What the task asks
Repeat, exactly as written, the lines from the one with "How do I perform: Click the 结束时间 label?" to the final line of the listing, and keep every picture out.

——

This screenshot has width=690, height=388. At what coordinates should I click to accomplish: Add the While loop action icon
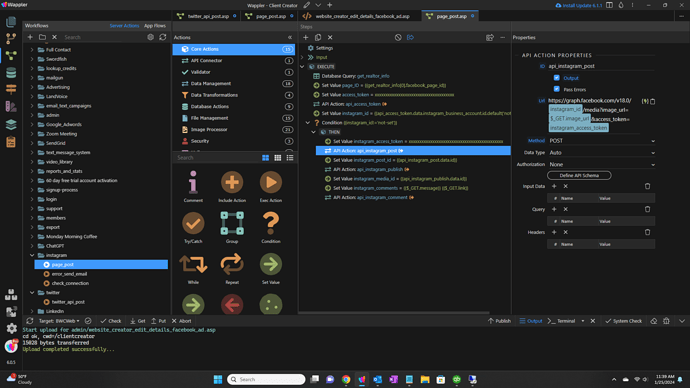(193, 264)
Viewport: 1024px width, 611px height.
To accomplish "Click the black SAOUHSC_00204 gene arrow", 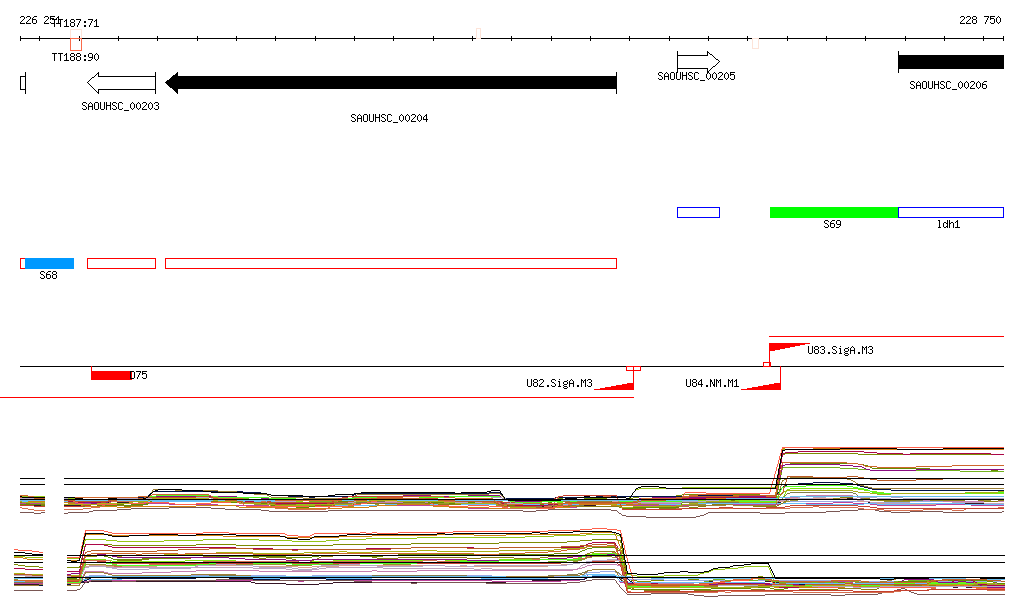I will [390, 83].
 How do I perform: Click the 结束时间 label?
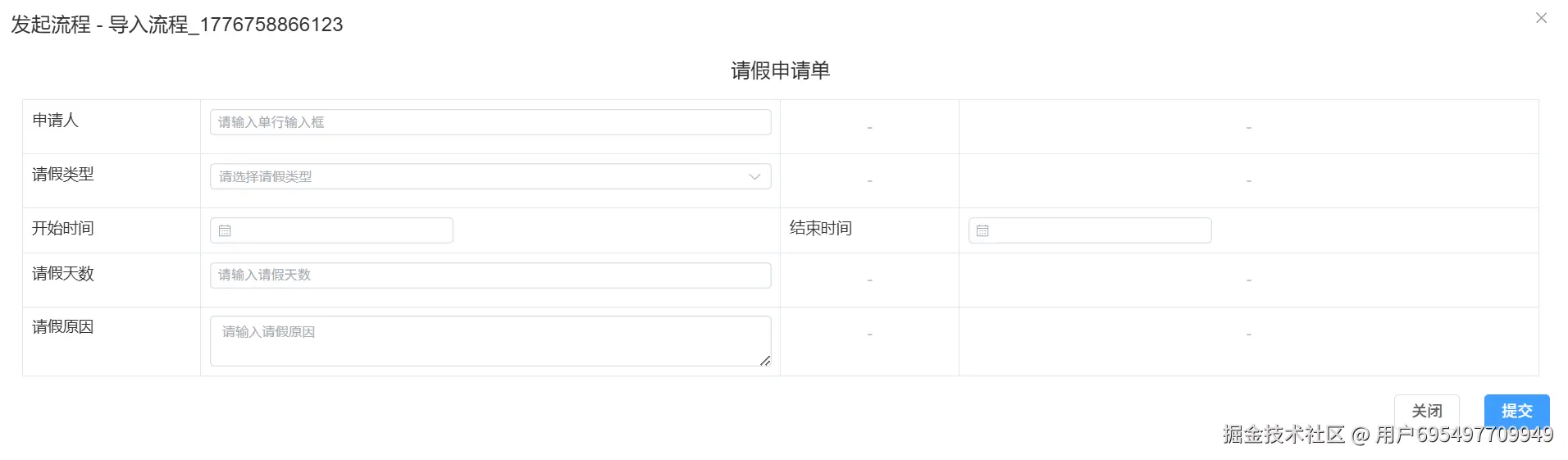click(x=821, y=229)
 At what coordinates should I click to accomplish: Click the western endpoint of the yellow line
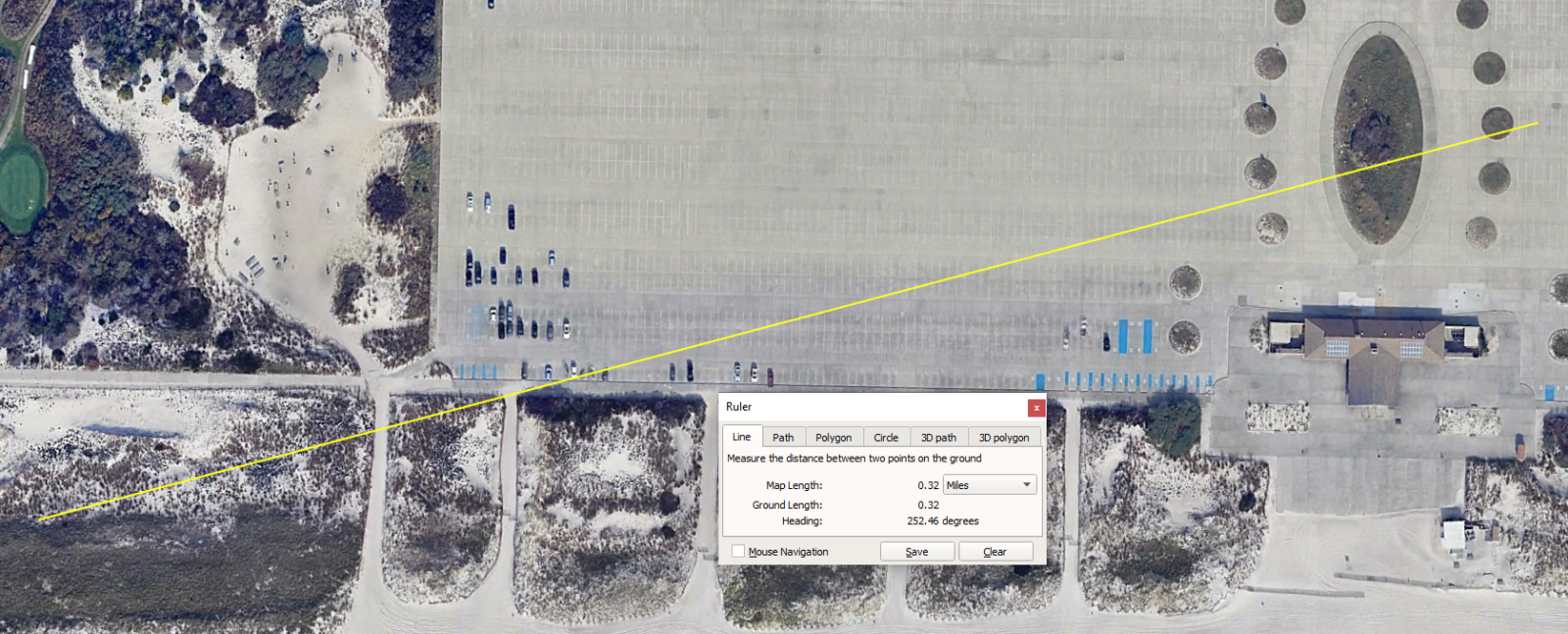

——

Your response
 How do I perform: Click the 结束时间 label?
click(x=821, y=229)
 At what coordinates should I click to accomplish: Click the western endpoint of the yellow line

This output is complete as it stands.